W testach wzięło udział 25 kierowców
W testach wzięło udział aż 25 kierowców. W tym gronie było jedenastu „młodych kierowców”, trzynastu etatowych zawodników oraz jeden kierowca rezerwowy (Pietro Fittipaldi). W testach jechało tylko 12. lub 13. zawodników, którzy będą w przyszłym roku startować w wyścigach. Wciąż niepotwierdzony na przyszły rok jest Logan Sargeant, więc nie wiadomo jak go traktować. Liczba etatowych kierowców była niewielka, najczęściej w tych testach jechali niemal wszyscy kierowcy z kontraktami na kolejny rok. Tym razem nie było to potrzebne, bo zespoły nie miały nic nowego do testowania, dlatego wyjątkowo dużo etatowych zawodników zrezygnowało z udziału w testach, dostali wolne lub mieli w tym czasie np. zajęcia w fabrykach.
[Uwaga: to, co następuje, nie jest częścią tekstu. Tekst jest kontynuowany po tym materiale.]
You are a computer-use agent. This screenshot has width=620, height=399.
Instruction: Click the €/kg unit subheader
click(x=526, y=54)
W związku z tym, że w 2024 roku nie będzie zmian w składach, to nie było sytuacji gdy jakiś kierowca miał okazję po raz pierwszy jechać bolidem swojego nowego zespołu. To zawsze były ciekawe wydarzenia podczas posezonowych testów.
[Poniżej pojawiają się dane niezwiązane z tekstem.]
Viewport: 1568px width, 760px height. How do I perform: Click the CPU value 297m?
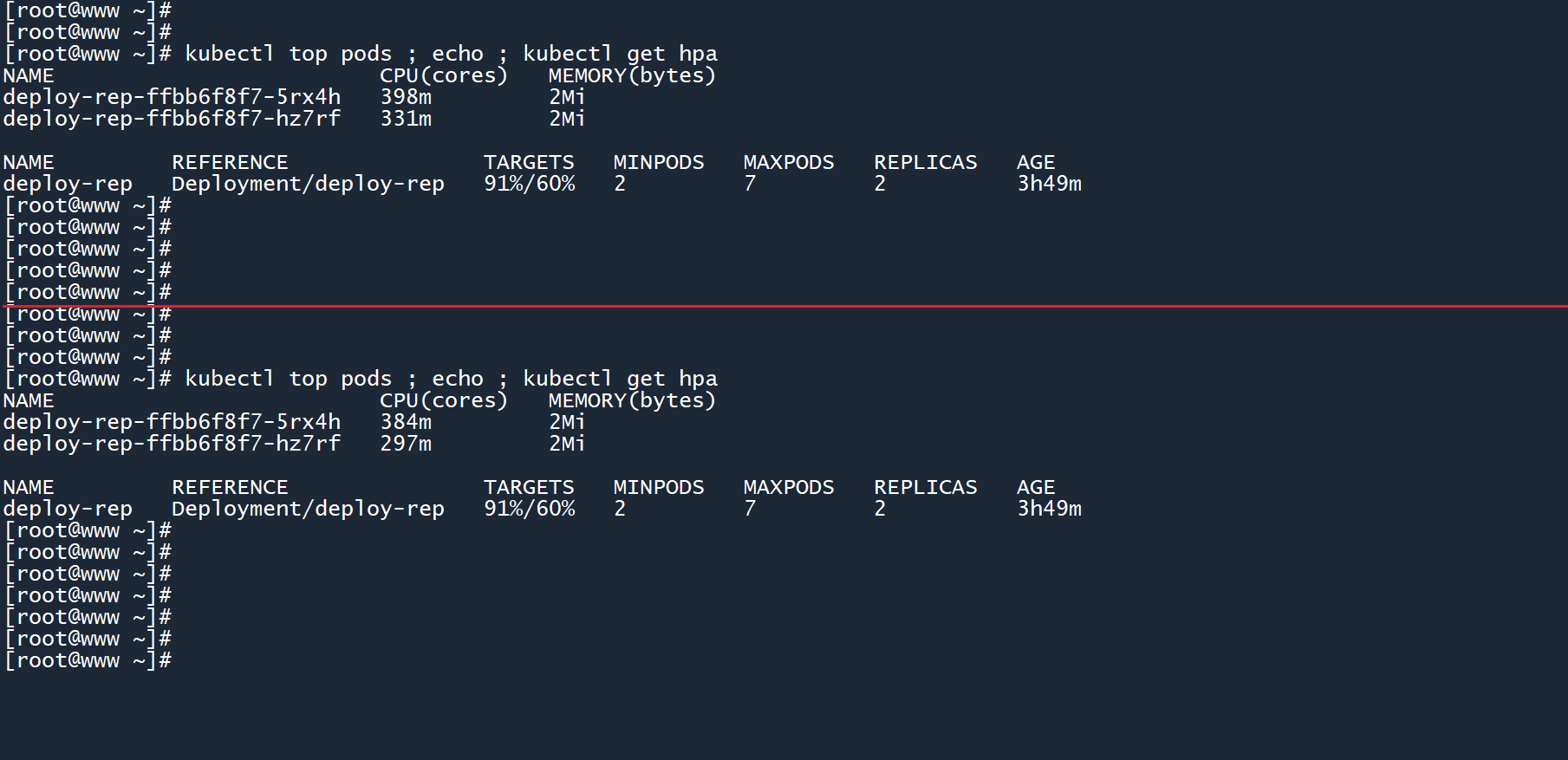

W składach zespołów znalazło się trzynastu młodych zawodników. Większość z nich jechała w piątek podczas pierwszego treningu bolidem F1, więc testy były rozszerzeniem tego sprawdzianu. Wyjątkiem byli Franco Colapinto i Ayumu Iwasa, którzy zadebiutowali w bolidach F1 podczas posezonowych testów. Dla obu tych zawodników, to było ważne wydarzenie. W testach brał udział również Pietro Fittipaldi, który jest rezerwowym zawodnikiem Haasa i ma wykupione tego typu testy w trakcie sezonu.
Emocje poza torem
Wydarzeniem dnia było poszukiwanie obrączki jednego z mechaników Mercedesa, która spadła mu z palca i wpadła do mariny w niedzielę, gdy został wrzucony do wody (to powszechny sposób świętowania zakończenia sezonu). Szukał jej inny mechanik, który założył strój płetwonurka i miał wykrywacz metalu. Poszukiwania obserwowało wielu innych mechaników z różnych zespołów. Nie udało się jej znaleźć, wykrywacz metalu się podobno popsuł. Mechanicy załatwili, aby w kolejnych dniach ktoś kontynuował poszukiwania. Aktualizacja: Obrączkę udało się znaleźć w marinie następnego dnia.
Podsumowanie
Nie były to wartościowe testy, pojawiało się o nich wyjątkowo mało wiadomości. Brak nowej specyfikacji opon sprawił, że dla zespołów nie miały one wielkiego znaczenia. Jedynie młodzi kierowcy mieli ważny dzień na jazdy aktualnym bolidem F1. Sezon F1 oficjalnie zakończy się w przyszłym tygodniu w trakcie kończącej rok gali FIA. To nie będzie jednak koniec jazd bolidami F1, bo Pirelli planuje na grudzień testy deszczowych opon z Mercedesem na torze Magny-Cours.